Where does the park end and the city begin? Can we talk about the park without relating it to the city? While the park is centered within the cityscape as its social and leisure public domain, it is also decentered from the dominant functional ethos of urbanity. The architects Jusuck Koh and Anemone Beck alert us to the direction that contemporary parks are taking: They are becoming more distanced and cosmopolitan, and conditioned for peripheral consumption by the passersby. What seems to diminish is the nurturing, local, and intimate design of the urban park that evokes sensuality, belongingness, and a sense of community. In making their case for a
more vibrant ecology of public leisure space, they suggest a dismantling of conventional boundaries between the park and the city:
As much as possible a park should not be bounded or bordered in a zone deﬁ ned by city planners or a social sector. It must be open: visually, socially and ecologically. It also needs to be programmatically open to change, open to participation of community, open to aesthetic participation of users by using comprehensible formal languages, and open to momentary or time-share ownership of the users. Desirably, an urban park today could reach out into the city like an octopus. Likewise, it could let the city come in with its urban uses and activities, with restaurants, theaters, museums, or even complementary housing.

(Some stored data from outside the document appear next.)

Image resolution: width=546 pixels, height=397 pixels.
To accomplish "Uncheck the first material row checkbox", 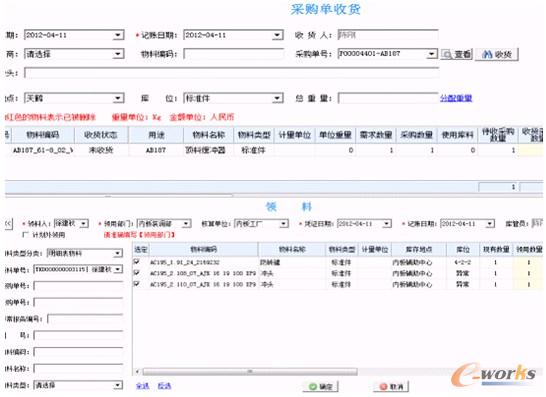I will coord(136,262).
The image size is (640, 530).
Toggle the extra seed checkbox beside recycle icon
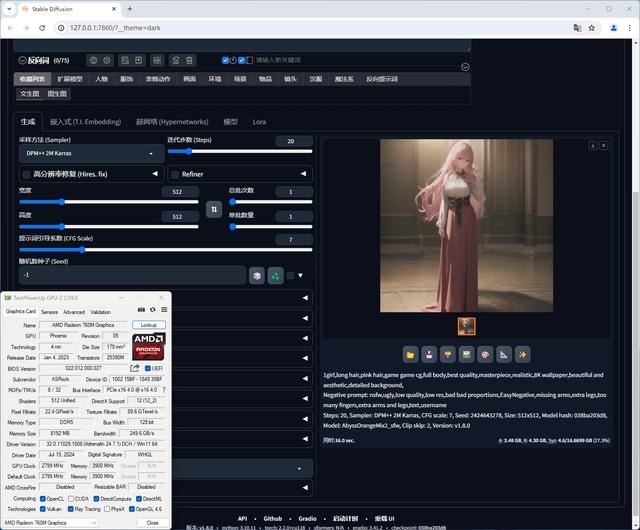[290, 275]
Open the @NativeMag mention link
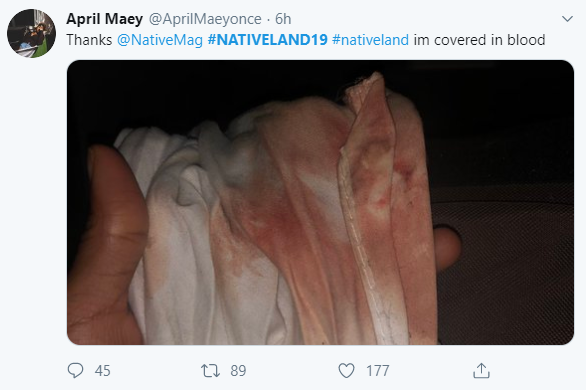Screen dimensions: 586x390 pyautogui.click(x=160, y=40)
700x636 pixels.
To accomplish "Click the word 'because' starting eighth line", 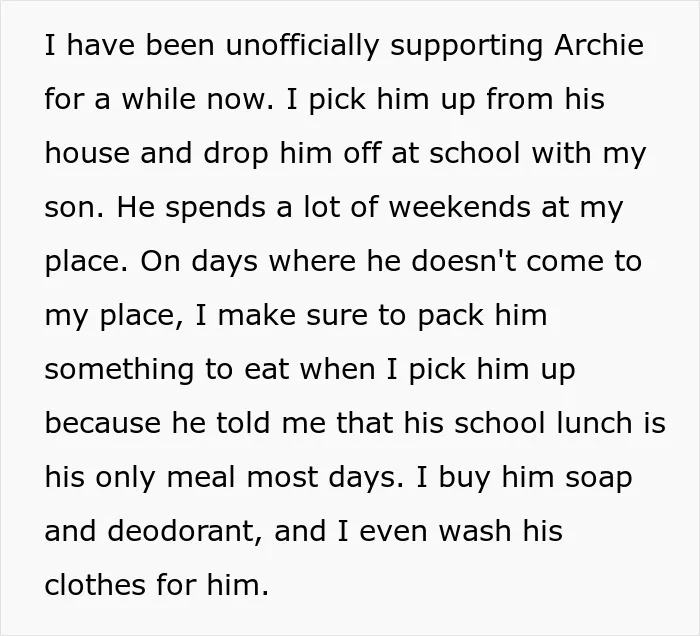I will (103, 423).
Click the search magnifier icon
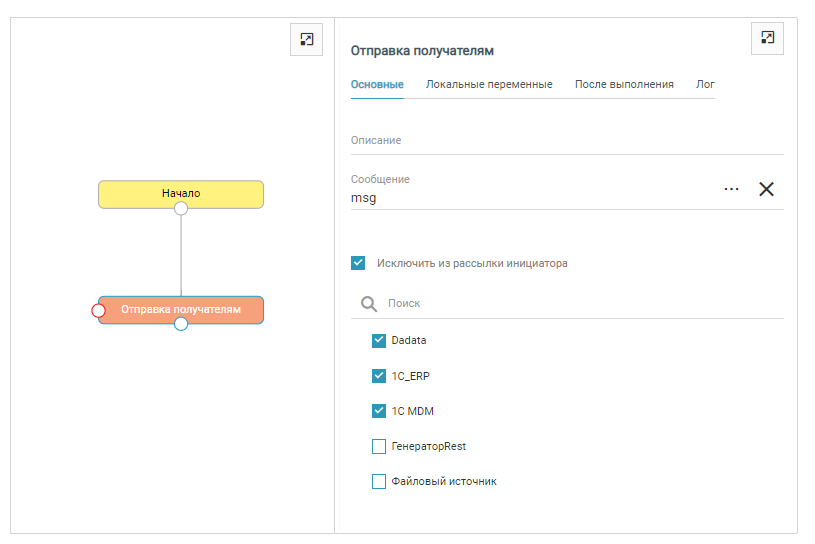This screenshot has width=815, height=544. click(368, 303)
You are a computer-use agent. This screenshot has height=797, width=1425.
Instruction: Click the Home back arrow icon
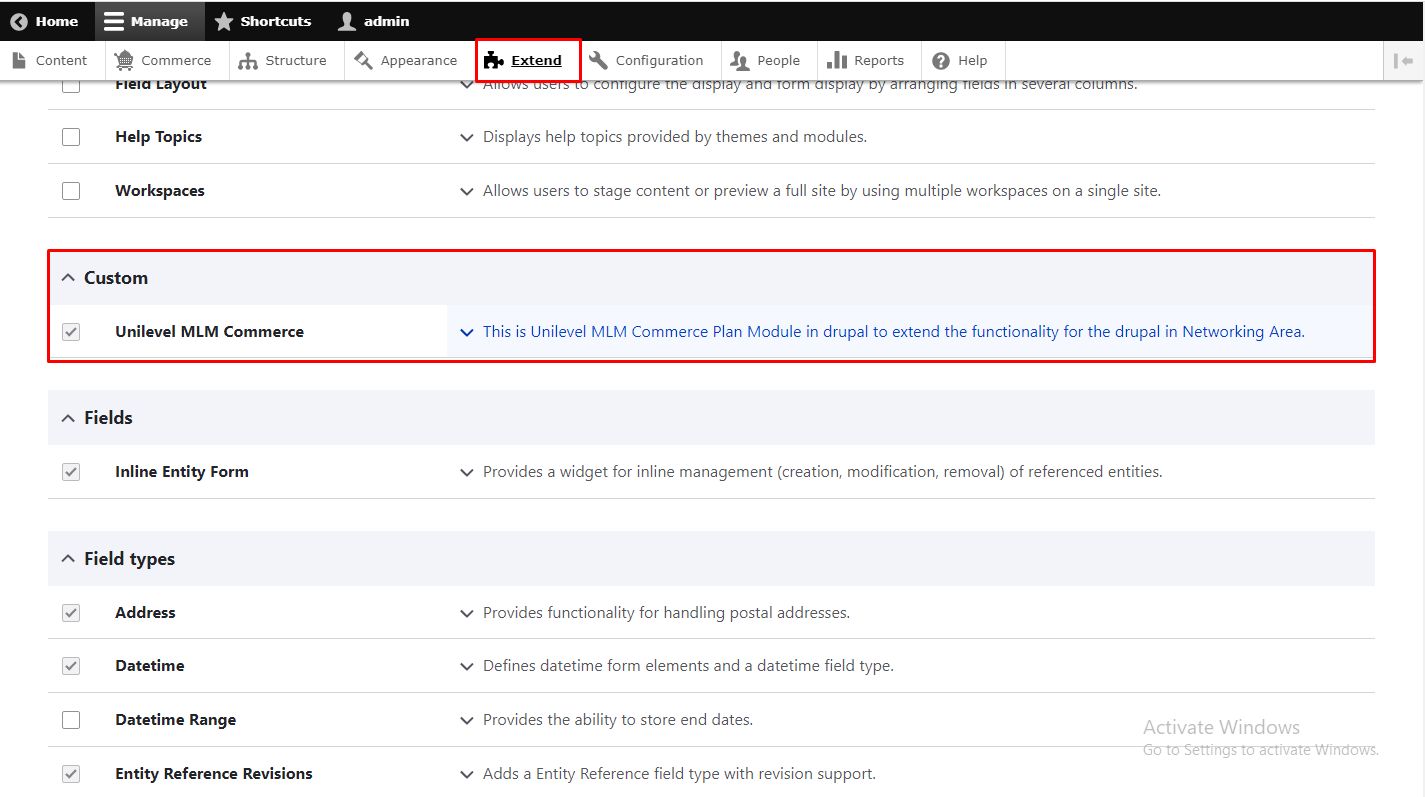[x=19, y=21]
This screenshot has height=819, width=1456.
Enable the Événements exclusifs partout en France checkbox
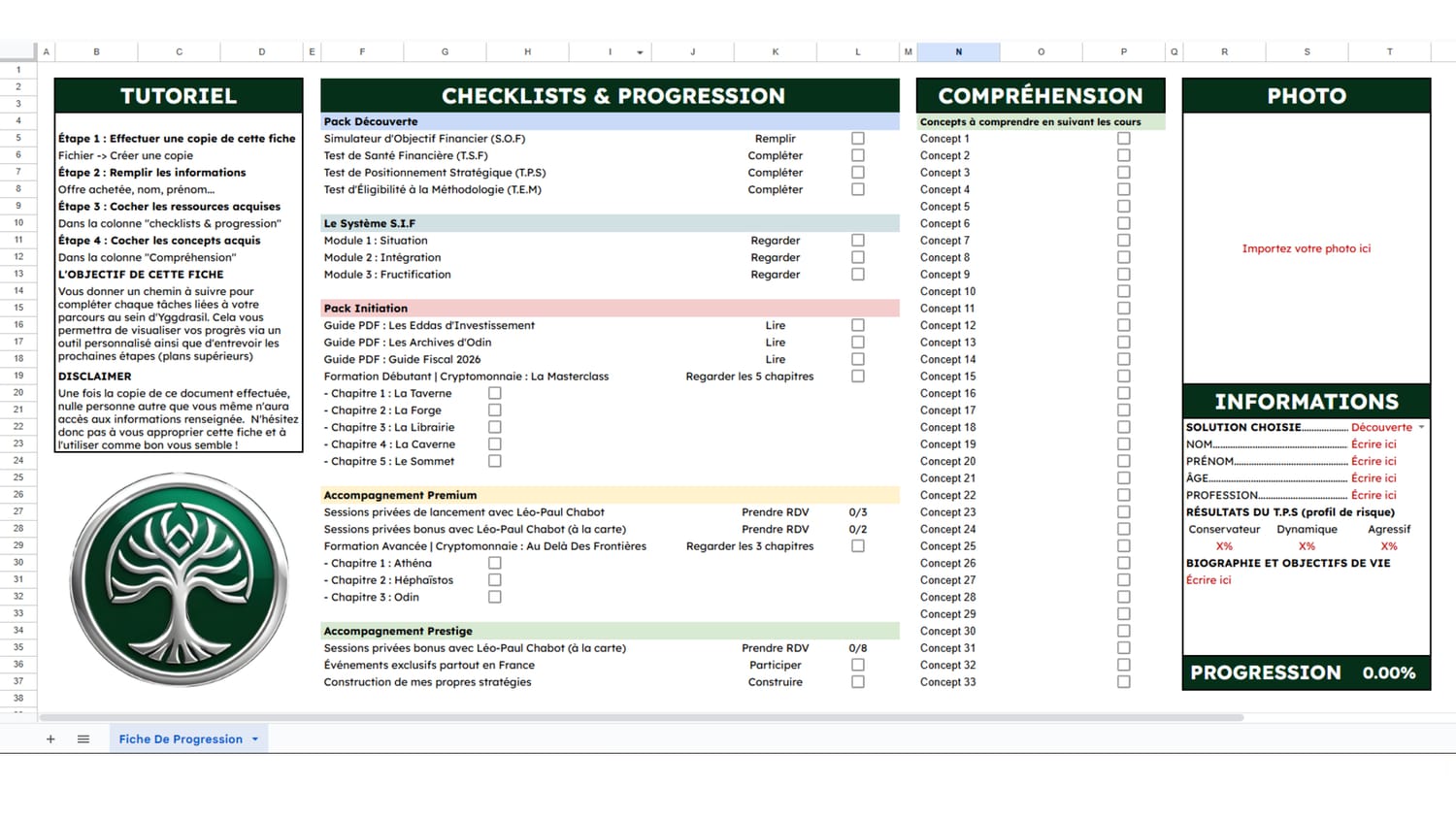point(858,666)
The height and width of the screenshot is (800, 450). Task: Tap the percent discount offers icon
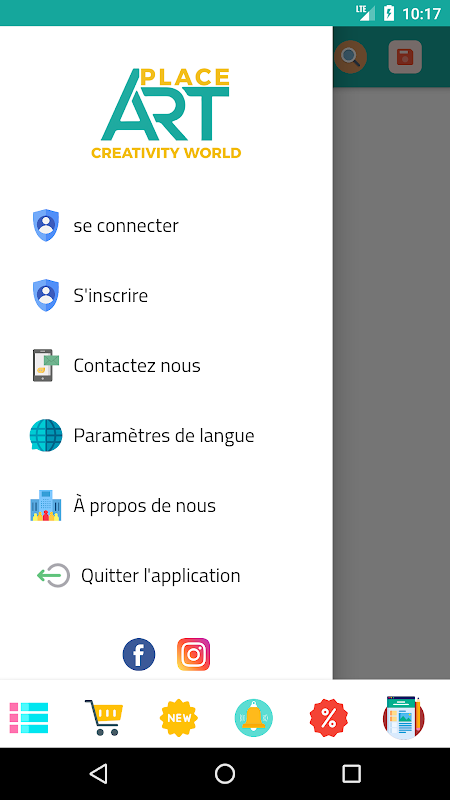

The result would be a ‘park in the city’ or a ‘city in the park,’ realizing necessary interpenetration and mutual complementarity between nature and culture, and park and city. (2006, p. 16)
While indeed the intermingling of these two spheres can be eff ective in shaping a more livable social environment, boundaries continue, underlining the historical persistence of social practice within these realms. When these borders blur, we need to pay attention to points of convergence and divergence.